## WORK TO BE COMPLETED
Echo the rows starting at the line that contains "will pyautogui.click(x=383, y=15)." and ending at the end of the rows, copying each line exactly.
• • • •
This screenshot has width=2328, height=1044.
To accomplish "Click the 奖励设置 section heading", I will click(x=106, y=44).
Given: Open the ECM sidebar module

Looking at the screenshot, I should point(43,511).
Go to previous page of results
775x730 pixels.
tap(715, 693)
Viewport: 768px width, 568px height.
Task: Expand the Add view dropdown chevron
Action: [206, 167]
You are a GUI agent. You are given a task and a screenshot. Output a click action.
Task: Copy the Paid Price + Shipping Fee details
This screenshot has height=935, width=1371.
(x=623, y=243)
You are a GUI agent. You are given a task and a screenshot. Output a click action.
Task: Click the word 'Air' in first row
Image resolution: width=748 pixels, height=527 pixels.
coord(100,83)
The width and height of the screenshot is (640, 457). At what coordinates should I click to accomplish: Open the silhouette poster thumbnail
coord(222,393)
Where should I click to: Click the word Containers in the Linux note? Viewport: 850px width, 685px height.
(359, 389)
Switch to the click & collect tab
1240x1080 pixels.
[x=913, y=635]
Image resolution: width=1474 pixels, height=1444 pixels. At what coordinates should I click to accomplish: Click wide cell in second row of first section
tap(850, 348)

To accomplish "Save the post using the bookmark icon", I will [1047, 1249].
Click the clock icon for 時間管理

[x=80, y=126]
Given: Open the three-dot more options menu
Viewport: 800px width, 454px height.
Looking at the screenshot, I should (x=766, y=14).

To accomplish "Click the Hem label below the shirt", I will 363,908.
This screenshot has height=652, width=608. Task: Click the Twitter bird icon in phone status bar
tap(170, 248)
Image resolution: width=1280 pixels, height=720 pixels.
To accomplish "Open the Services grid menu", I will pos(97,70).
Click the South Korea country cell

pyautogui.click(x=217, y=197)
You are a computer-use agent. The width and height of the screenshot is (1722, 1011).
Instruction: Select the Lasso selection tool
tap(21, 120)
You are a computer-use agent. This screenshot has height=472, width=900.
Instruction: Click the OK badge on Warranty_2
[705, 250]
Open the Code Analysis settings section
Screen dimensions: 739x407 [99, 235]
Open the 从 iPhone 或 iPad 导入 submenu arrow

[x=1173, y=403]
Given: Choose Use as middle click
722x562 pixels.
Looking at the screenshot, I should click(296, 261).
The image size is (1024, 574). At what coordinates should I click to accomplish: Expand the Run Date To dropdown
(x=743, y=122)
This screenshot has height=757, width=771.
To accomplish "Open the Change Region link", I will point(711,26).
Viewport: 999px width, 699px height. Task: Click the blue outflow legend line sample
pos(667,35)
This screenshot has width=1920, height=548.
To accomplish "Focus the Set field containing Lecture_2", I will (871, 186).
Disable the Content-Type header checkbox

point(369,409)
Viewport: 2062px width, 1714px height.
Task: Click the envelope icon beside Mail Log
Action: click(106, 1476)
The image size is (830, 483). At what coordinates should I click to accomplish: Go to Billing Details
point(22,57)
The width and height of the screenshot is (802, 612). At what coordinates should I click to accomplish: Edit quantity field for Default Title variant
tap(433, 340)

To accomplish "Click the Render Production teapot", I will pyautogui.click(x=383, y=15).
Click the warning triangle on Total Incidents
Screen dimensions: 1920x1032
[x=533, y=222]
• • • •
## EXERCISE ANSWER
To accomplish "Click the Render Production teapot", I will pyautogui.click(x=383, y=15).
Click the warning triangle on Total Incidents
Screen dimensions: 1920x1032
[x=533, y=222]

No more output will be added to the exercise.